While working at Rutgers, Marilyn earned her bachelor’s degree in Women’s & Gender Studies. She said, “It was a good major for where I was at that time in my life.” After staying home to raise her children and take care of her parents, Marilyn brought a different perspective to discussions than many of her classmates who were just out of high school. She looked back fondly on the experience of working with a diverse group of classmates. Marilyn also minored in Psychology and Labor Relations, which allowed her to develop her interests in those fields. She described graduating with honors as one of her proudest moments, and she celebrated with family members who threw her a surprise graduation party.

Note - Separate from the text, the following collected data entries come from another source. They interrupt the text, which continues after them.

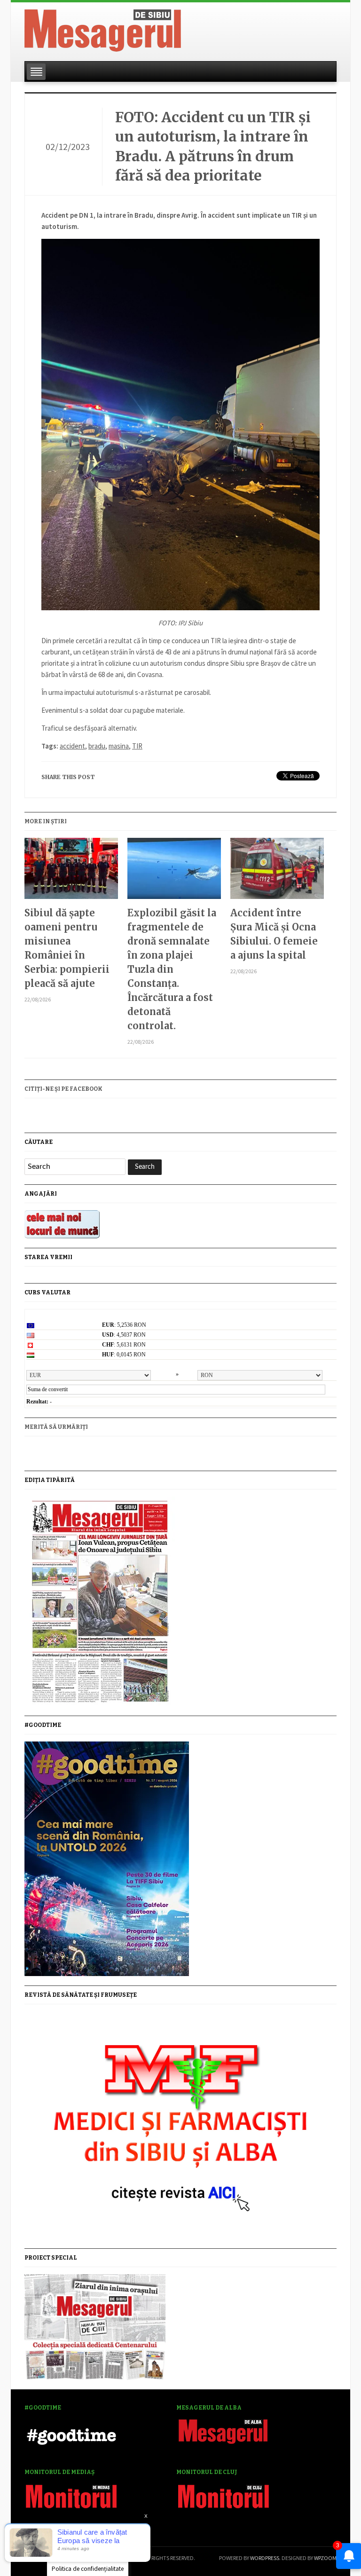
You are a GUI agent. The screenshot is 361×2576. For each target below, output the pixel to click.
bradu (96, 745)
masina (119, 745)
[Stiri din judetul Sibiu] (102, 29)
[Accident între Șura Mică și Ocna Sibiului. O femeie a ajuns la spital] (277, 872)
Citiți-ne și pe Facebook (63, 1089)
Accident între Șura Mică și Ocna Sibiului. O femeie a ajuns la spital (274, 934)
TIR (137, 745)
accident (72, 745)
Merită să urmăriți (56, 1427)
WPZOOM (325, 2557)
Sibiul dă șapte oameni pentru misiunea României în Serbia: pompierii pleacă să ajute (67, 948)
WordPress (264, 2557)
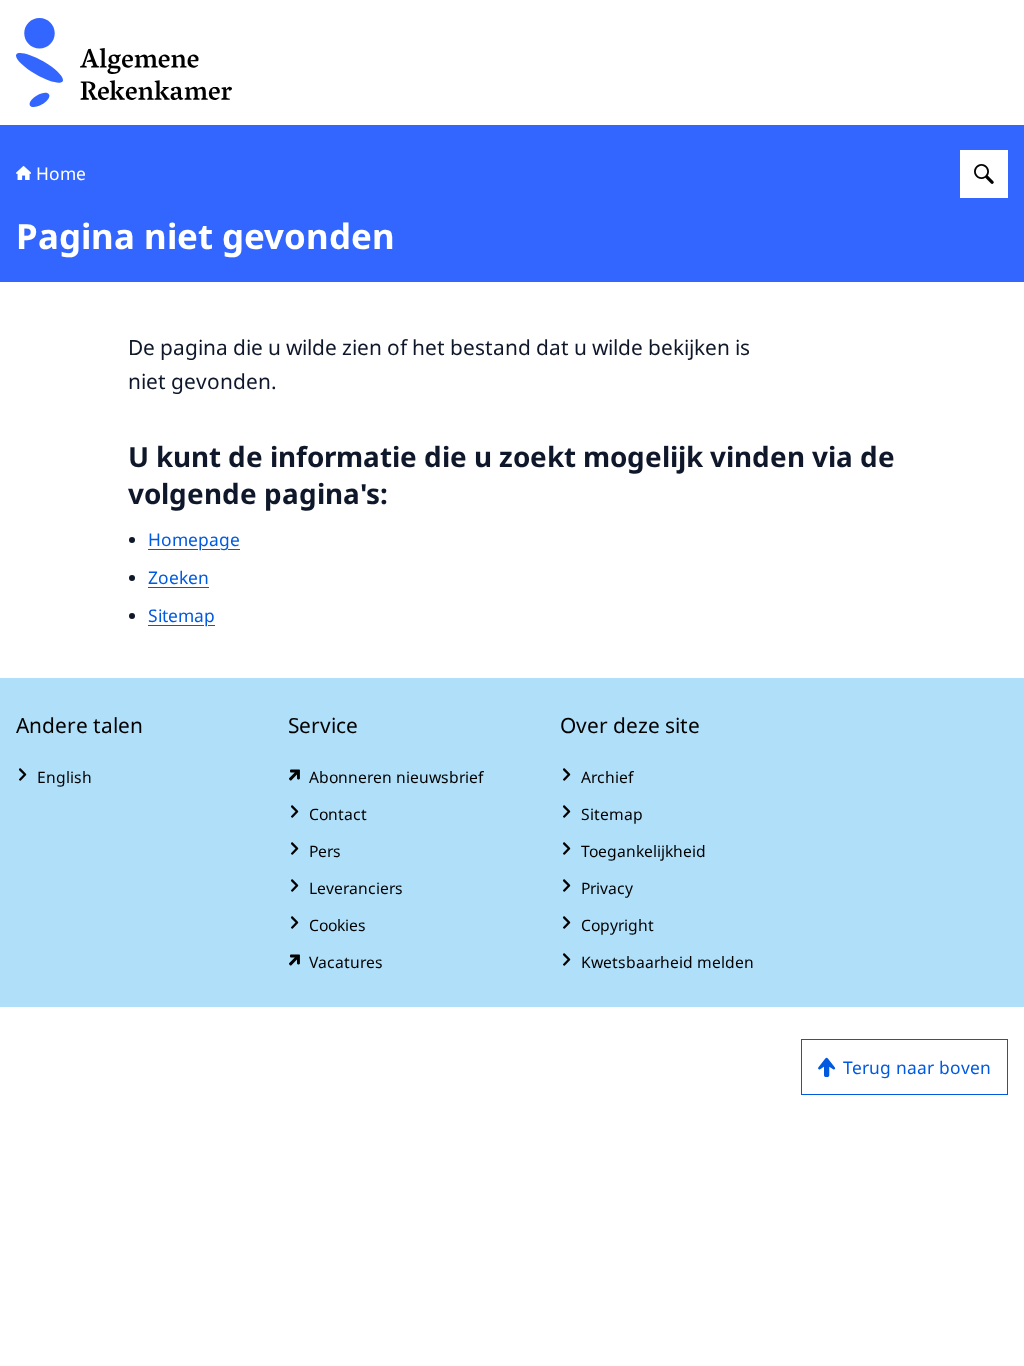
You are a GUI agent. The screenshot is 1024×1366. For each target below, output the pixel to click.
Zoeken (178, 577)
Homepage (194, 539)
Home (61, 173)
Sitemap (181, 615)
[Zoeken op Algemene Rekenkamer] (984, 174)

Marilyn said she would miss working at Comp Lit. Her favorite part of her job was watching new students come into the program. She enjoyed seeing how they gradually became more comfortable as they developed over their time at Rutgers. However, she was very excited for her upcoming retirement. She plans to travel with her husband, enjoy hobbies like painting and playing golf, and volunteer at a local hospital. She also hopes to start a book club. We thank Marilyn for all of her help over the years, and wish her the best of luck with her plans for retirement—especially the book club!